#### Collected data entries

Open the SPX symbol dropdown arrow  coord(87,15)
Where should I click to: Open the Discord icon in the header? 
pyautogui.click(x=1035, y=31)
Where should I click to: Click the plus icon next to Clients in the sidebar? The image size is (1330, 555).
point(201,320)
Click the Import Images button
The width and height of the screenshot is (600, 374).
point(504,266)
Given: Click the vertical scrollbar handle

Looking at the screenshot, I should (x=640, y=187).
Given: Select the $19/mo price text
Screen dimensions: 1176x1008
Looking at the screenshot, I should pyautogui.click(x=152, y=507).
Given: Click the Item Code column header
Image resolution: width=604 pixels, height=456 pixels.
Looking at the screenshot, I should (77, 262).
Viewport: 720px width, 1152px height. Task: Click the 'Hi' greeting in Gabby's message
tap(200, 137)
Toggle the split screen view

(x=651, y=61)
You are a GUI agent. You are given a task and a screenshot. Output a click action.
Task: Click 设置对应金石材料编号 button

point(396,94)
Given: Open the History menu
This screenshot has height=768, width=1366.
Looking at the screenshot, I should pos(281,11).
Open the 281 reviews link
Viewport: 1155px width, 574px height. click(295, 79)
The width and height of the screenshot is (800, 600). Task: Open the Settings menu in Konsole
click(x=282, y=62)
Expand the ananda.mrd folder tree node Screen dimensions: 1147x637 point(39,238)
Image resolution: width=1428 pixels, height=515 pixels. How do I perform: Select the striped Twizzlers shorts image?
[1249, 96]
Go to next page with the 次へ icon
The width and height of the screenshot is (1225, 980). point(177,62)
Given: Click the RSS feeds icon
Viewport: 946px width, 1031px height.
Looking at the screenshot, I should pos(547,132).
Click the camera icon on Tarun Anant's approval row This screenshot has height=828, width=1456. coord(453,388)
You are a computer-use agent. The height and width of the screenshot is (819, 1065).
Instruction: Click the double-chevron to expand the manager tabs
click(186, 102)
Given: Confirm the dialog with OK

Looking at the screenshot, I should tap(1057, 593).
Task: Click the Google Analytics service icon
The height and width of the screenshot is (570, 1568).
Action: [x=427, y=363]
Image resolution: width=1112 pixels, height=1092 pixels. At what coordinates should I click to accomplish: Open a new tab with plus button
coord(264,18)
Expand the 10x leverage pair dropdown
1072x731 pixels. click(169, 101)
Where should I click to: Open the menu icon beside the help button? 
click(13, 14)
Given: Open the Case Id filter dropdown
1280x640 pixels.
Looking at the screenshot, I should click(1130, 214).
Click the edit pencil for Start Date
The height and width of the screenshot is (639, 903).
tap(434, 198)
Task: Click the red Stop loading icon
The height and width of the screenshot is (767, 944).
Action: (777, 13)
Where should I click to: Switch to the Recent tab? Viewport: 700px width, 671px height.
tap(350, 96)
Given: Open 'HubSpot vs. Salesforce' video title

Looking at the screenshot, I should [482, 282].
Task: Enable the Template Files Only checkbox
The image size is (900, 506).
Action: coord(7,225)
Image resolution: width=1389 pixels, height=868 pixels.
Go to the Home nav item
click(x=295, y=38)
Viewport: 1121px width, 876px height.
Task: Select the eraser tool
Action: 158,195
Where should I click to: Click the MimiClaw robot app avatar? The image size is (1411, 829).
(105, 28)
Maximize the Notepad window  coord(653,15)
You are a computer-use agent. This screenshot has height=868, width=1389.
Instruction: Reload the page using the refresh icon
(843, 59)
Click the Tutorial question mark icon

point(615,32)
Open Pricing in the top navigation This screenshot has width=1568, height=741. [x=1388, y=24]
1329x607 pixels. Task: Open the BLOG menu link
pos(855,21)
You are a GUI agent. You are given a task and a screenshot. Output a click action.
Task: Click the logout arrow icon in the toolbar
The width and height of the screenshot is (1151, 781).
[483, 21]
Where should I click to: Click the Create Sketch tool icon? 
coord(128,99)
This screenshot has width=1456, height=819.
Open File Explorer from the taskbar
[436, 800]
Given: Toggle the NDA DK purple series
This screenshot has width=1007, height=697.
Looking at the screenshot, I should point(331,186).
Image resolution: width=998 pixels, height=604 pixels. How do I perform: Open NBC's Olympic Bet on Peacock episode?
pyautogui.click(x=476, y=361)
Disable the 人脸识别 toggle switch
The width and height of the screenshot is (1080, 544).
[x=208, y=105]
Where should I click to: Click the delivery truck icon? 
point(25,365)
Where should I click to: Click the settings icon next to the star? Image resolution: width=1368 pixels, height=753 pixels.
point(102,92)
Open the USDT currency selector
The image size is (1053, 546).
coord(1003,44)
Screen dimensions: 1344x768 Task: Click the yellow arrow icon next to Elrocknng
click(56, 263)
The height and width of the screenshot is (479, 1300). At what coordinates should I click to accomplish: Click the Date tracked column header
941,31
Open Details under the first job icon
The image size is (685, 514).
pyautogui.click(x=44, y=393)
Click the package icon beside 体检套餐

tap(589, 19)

#### Required work
Locate the line with "Click the Tutorial question mark icon" in the entries above; extract it and every line after it, verbatim.

#### Solved exercise
Click the Tutorial question mark icon

point(615,32)
Open Pricing in the top navigation This screenshot has width=1568, height=741. [x=1388, y=24]
1329x607 pixels. Task: Open the BLOG menu link
pos(855,21)
You are a GUI agent. You are given a task and a screenshot. Output a click action.
Task: Click the logout arrow icon in the toolbar
The width and height of the screenshot is (1151, 781).
[483, 21]
Where should I click to: Click the Create Sketch tool icon? 
coord(128,99)
This screenshot has width=1456, height=819.
Open File Explorer from the taskbar
[436, 800]
Given: Toggle the NDA DK purple series
This screenshot has width=1007, height=697.
Looking at the screenshot, I should point(331,186).
Image resolution: width=998 pixels, height=604 pixels. How do I perform: Open NBC's Olympic Bet on Peacock episode?
pyautogui.click(x=476, y=361)
Disable the 人脸识别 toggle switch
The width and height of the screenshot is (1080, 544).
[x=208, y=105]
Where should I click to: Click the delivery truck icon? 
point(25,365)
Where should I click to: Click the settings icon next to the star? Image resolution: width=1368 pixels, height=753 pixels.
point(102,92)
Open the USDT currency selector
The image size is (1053, 546).
coord(1003,44)
Screen dimensions: 1344x768 Task: Click the yellow arrow icon next to Elrocknng
click(56, 263)
The height and width of the screenshot is (479, 1300). At what coordinates should I click to accomplish: Click the Date tracked column header
941,31
Open Details under the first job icon
The image size is (685, 514).
pyautogui.click(x=44, y=393)
Click the package icon beside 体检套餐

tap(589, 19)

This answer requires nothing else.